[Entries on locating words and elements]
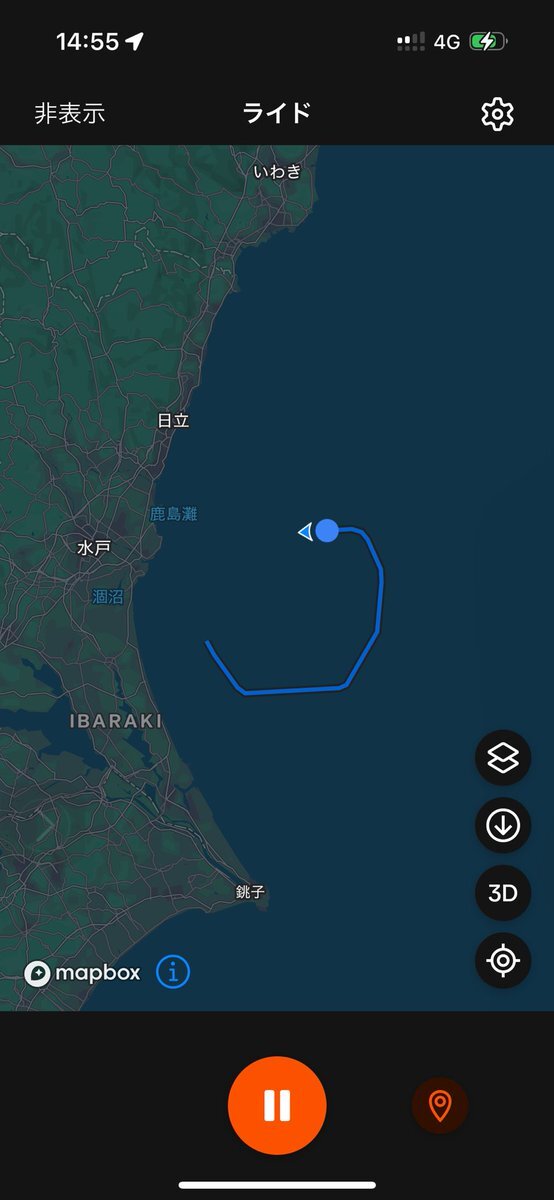Tap 非表示 to hide

(70, 113)
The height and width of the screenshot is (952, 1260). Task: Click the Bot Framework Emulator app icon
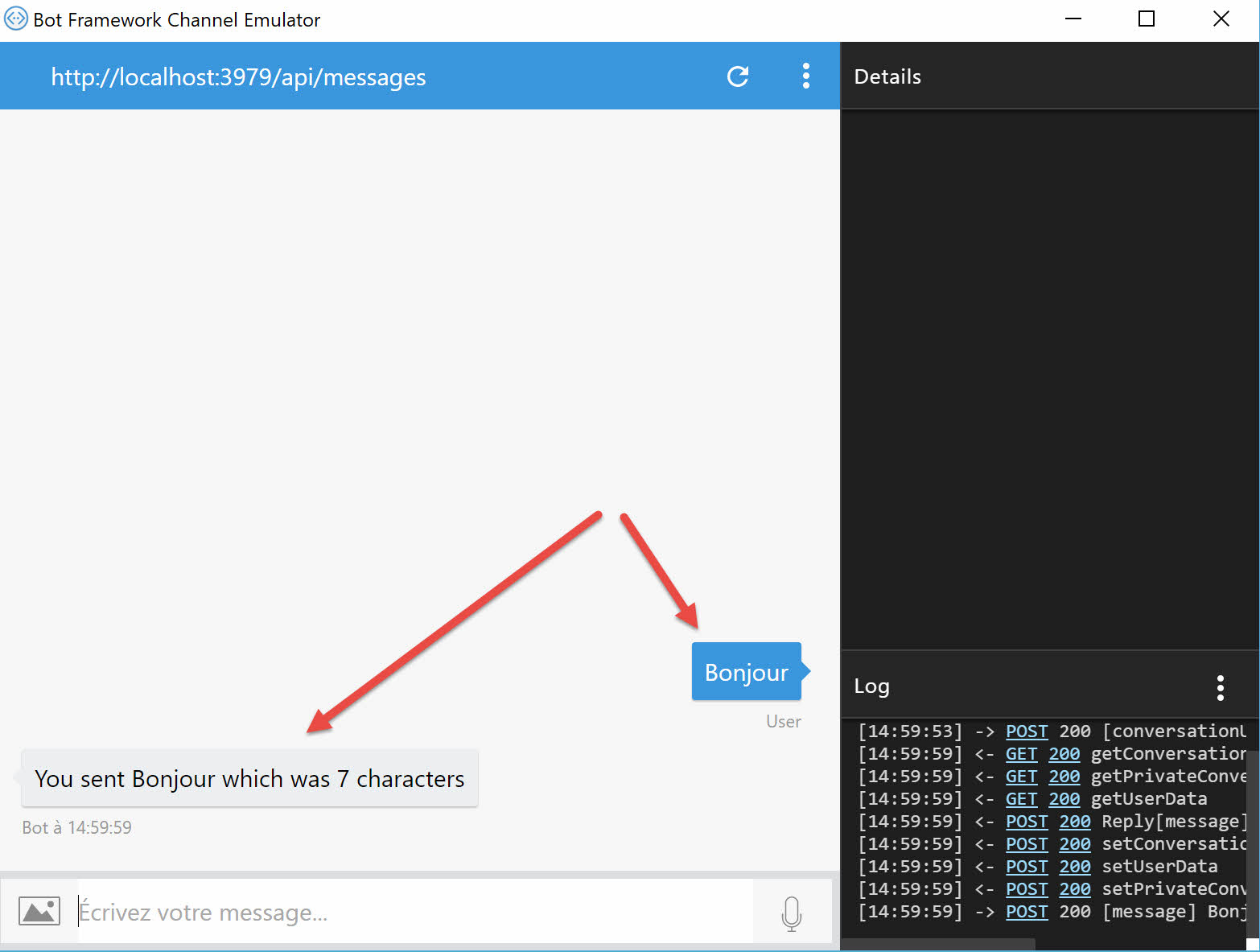point(15,18)
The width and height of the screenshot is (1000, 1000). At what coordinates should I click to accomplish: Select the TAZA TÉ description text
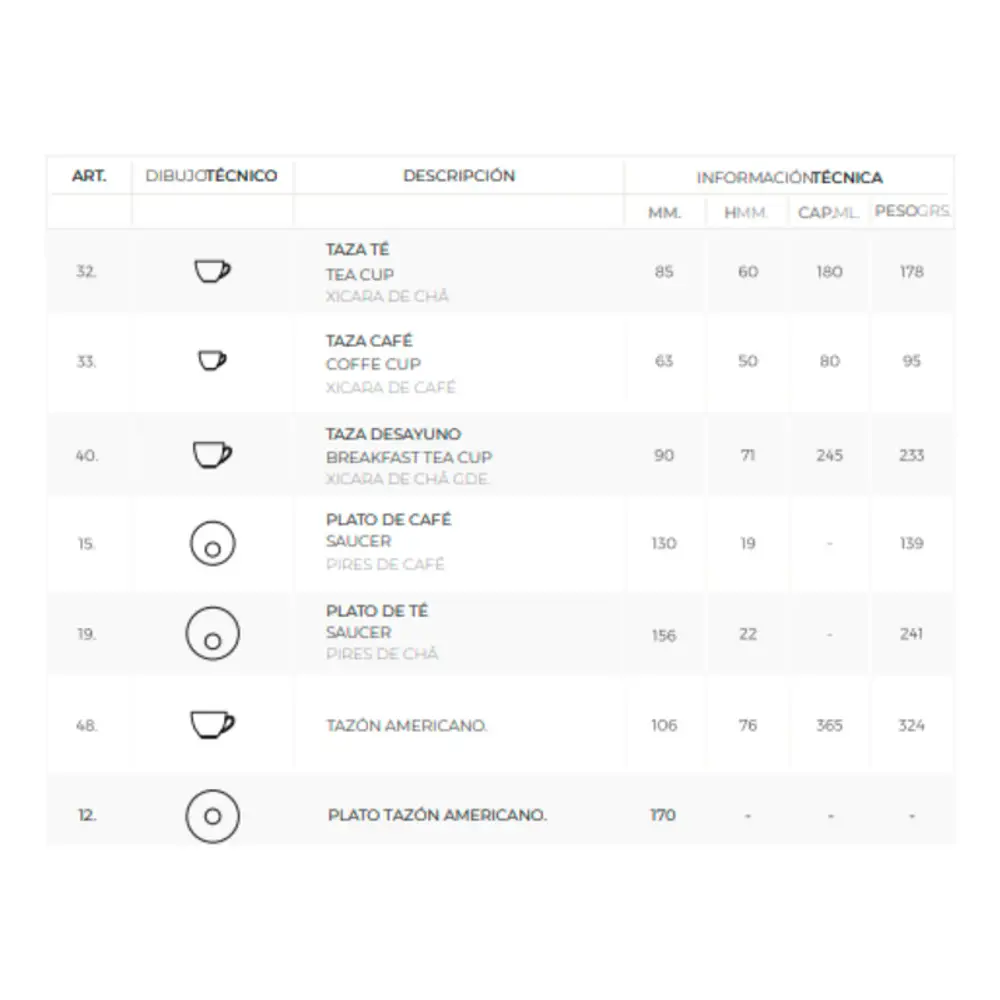click(357, 250)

== TASK DIRECTIONS ==
Copy the items above word for word, leaving out the pictures.

== SOLUTION TO THE EXERCISE ==
Tap 非表示 to hide

(70, 113)
The height and width of the screenshot is (952, 1260). Task: Click the Bot Framework Emulator app icon
point(15,18)
The width and height of the screenshot is (1000, 1000). At what coordinates should I click to accomplish: Select the TAZA TÉ description text
click(357, 250)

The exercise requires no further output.